The historical evidence is that such standoffs – the tensions and partisan polarities in play – were actually welcome to our Founders, built-in to the bi-cameral legislature and the separation of powers so essential to check them. Representative government should do just that: reflect the consent of the governed who, at this time in history, are torn among views of the role of government, some of which are not easily reconciled with our first constitutional principles, which serve as a rudder.

But is this a crisis of government, really, or a crisis of conscience? The evangelist Franklin Graham has little doubt and minces no words. “Our politicians don’t know right from wrong,” he says. “And our politicians come to this city and they fight one another and it’s the greed in their hearts, the lust that’s in their hearts and they make all these rules and laws that affect the rest of us.” He continues, “[t]he government spends and spends and spends, and they don’t have the money to pay for it. But the politicians are trying to use that money to buy votes in favor for themselves. It is so greedy and so wicked and so wrong,” he charges.

In less censorious terms, Billy Graham, his father, has called for a fresh spiritual awakening in America. Rather than look to an institution, such as government, or for messianic personalities to save us from ourselves, he prays for a wider participation of everyone in spreading the transforming power of the Gospel: a conversion of hearts, one-to-one and one-by-one. This very much echoes the pattern of the early Christians who managed to bring about a “fundamental change” beneficial to all humanity in a very pagan Roman empire, which none of the imperious Caesars were able to accomplish through decades of persecutions and reforms. If ever there was a time for a New Evangelization, it is now!

Thomas Jefferson himself recognized that government was only as wise and effective as the voting public.

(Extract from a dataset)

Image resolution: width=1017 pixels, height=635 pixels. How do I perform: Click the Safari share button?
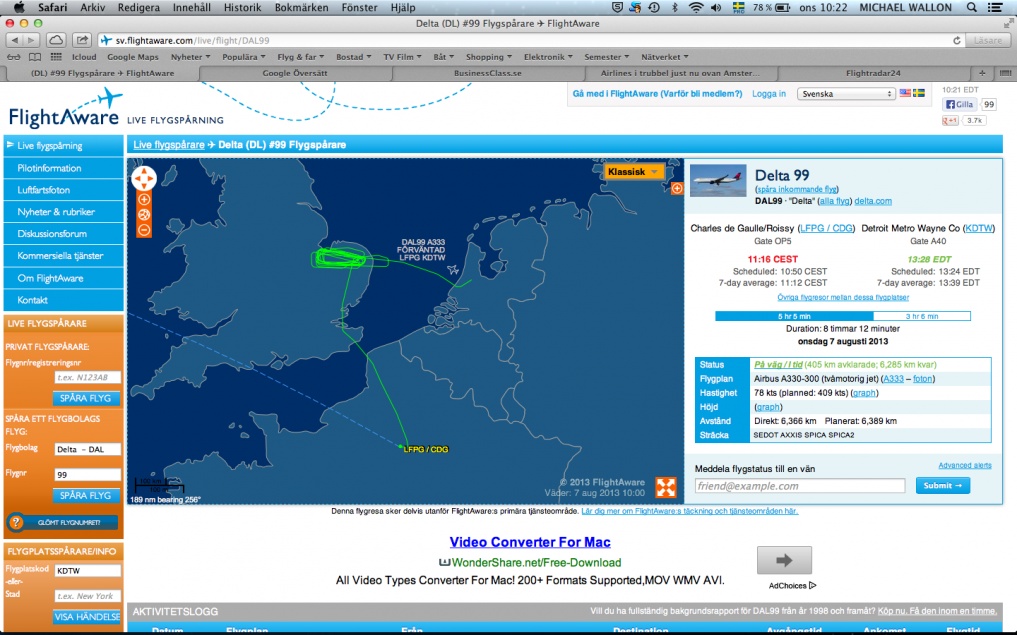click(x=82, y=40)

Writing to William C. Jarvis on Sept. 28, 1820, he observed: “I know no safe depository of the ultimate powers of the society, but the people themselves: and if we think them not enlightened enough to exercise their controul with a wholsome discretion, the remedy is, not to take it from them, but to inform their discretion by education. This is the true corrective of abuses of constitutional power.”

The informed conscience of every citizen – and the freedom to express it – is, ultimately, the only bulwark against tyranny.

The Kingdom of God is not rooted in the powers of this world. The hope it proclaims flows from God-centered lives, prayer-filled, generous and committed to witness the Gospel in a very public and counter-cultural way. The change to hope for – the change we need at this time – is the conversion of human hearts. The way to make it happen is to begin with ourselves: changing people neighbor-to-neighbor, worker-to-worker and friend-to-friend.